Exercise prompt: If a line of the data contains the word "toolbar", it is counted; report how many such lines there are and nothing else.

(Stored items)

=====

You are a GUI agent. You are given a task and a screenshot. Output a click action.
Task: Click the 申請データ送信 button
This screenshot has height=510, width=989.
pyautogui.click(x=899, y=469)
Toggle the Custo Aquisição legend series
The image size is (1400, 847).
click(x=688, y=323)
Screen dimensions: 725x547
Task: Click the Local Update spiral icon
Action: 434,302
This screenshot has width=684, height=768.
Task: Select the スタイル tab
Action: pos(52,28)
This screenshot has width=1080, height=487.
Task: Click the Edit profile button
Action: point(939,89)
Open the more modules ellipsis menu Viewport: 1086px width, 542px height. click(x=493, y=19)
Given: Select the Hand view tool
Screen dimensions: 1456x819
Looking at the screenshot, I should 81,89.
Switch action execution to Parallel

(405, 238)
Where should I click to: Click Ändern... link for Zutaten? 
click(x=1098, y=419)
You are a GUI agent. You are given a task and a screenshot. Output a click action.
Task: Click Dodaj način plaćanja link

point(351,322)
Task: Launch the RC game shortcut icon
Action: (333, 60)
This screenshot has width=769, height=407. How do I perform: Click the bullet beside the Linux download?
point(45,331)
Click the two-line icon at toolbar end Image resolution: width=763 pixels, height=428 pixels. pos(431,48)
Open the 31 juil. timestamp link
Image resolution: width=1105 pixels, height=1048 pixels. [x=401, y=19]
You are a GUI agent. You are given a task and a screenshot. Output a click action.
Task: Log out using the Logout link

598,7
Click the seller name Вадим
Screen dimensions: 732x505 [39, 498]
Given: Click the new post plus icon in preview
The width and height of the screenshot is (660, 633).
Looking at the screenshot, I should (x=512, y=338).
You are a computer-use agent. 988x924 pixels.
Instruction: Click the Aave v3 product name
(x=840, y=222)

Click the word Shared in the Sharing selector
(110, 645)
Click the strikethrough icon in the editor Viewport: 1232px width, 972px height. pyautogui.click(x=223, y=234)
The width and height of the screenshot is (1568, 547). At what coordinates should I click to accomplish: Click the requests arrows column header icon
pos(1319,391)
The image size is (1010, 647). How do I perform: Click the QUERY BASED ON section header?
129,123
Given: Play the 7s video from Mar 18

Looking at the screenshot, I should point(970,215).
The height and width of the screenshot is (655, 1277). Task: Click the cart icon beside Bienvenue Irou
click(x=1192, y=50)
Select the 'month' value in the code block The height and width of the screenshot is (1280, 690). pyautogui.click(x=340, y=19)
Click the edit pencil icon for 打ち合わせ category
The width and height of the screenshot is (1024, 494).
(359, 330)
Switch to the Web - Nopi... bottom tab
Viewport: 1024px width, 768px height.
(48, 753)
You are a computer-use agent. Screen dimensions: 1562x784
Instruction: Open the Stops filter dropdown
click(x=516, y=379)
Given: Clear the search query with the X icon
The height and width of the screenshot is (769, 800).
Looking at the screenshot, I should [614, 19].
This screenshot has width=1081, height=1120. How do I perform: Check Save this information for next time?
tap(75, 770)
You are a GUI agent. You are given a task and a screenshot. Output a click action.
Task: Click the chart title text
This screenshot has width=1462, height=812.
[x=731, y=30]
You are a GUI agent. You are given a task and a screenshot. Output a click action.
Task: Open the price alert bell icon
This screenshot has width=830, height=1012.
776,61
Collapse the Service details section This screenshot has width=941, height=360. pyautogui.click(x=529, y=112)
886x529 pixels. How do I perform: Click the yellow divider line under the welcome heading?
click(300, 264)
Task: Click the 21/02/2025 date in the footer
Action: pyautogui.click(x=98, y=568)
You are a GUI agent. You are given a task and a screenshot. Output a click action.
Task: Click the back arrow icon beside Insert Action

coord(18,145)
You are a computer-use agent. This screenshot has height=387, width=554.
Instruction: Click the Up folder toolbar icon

=====

Result of the exercise: 2